Cloud Computing refers to both the applications delivered as services over the Internet and the hardware and systems software in the datacenters that provide those services. The services themselves have long been referred to as Software as a Service (SaaS), so we use that term. The datacenter hardware and software is what we will call a Cloud. When a Cloud is made available in a pay-as-you-go manner to the public, we call it a Public Cloud; the service being sold is Utility Computing. … We use the term Private Cloud to refer to internal datacenters of a business or other organization that are not made available to the public. Thus, Cloud Computing is the sum of SaaS and Utility Computing, but does not normally include Private Clouds.
Regarding the first drawback to a more expansive definition, you can include nearly everything in IT involving server hardware or software, leaving yourself vulnerable to people like Larry Ellison calling you a marketing charlatan. Alternatively, you have to come up with further distinctions of which kinds of internal datacenters are Cloud Computing and which are not. Good luck coming up with a short, crisp definition and having it widely adopted.
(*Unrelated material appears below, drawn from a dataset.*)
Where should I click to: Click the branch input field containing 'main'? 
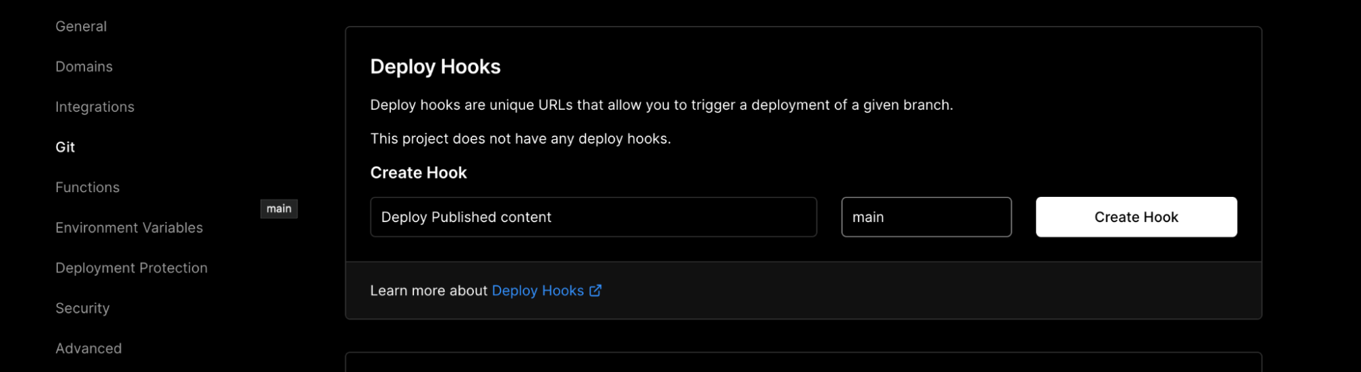(925, 217)
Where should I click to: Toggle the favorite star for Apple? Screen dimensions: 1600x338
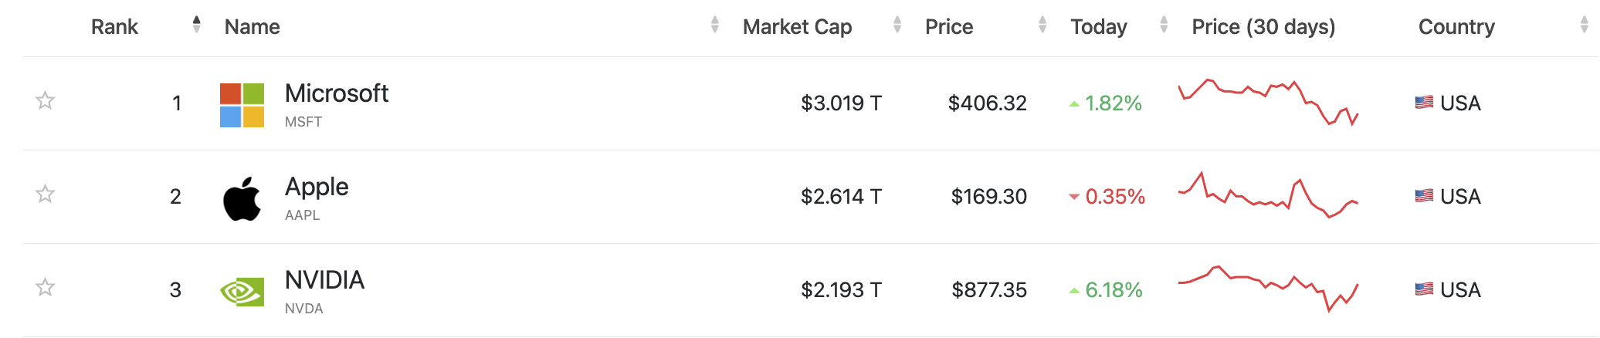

Regarding the second drawback to including internal datacenters, an expanded definition will break most generalizations about Cloud Computing. Here are two examples. Virtually no internal datacenters are large enough to see the factors of 5 to 7 in cost advantages due to economies of scale as seen in huge data centers that we believe, as we say in the report, are a defining factor of cloud computing. Many internal datacenters also do not have the fine grained accounting in place to inform users of what resources they are using, which makes it hard to inspire the resource conservationism provided by the pay-as-you-go billing model, which we identify as another unique characteristic of Cloud Computing.

Of course, it is possible to run an internal datacenter using exactly the same APIs and policies of Public Clouds; presumably, that is how Amazon and Google got started in this business. Running an internal data center this way leads to some advantages of Cloud Computing, such as improved utilization and resource management, but not to all of the advantages we identified, such as high elasticity, pay-as-you-go billing, and economies of scale. As we say in the report, we also think that using cloud APIs in an internal data center will enable what we call Surge Computing: in times of heavy load, you outsource some tasks from an internal data center into a Cloud, thus mitigating the risk of under-provisioning.

Returning to the analogy we used in Above the Clouds, the hardware world has largely separated into semiconductor foundries like TSMC and fab-less chip design companies like NVIDIA. However, some larger companies do have internal fabs that they precisely match to the TSMC design rules so that they can do “Surge Chip Fabrication” at TSMC when chip demand exceeds what their internal capacity. Indeed, “Surge Chip Fab” is a significant fraction of TSMC’s business.

Just as the those in the hardware world do not consider companies that use Surge Chip Fab to be semiconductor foundries, for the two reasons above, we do not recommend including any private datacenter that imitates some characteristics of Public Clouds in Cloud Computing. Surge Computing is a more accurate label for such datacenters, even if it doesn’t have the same sizzle as Cloud Computing.

Although our restricted definition may limit which products and services are labeled Cloud Computing, by being precise we aim to prevent allergic reactions and thereby enable a more meaningful and constructive discussion of the current state of Cloud Computing and its future.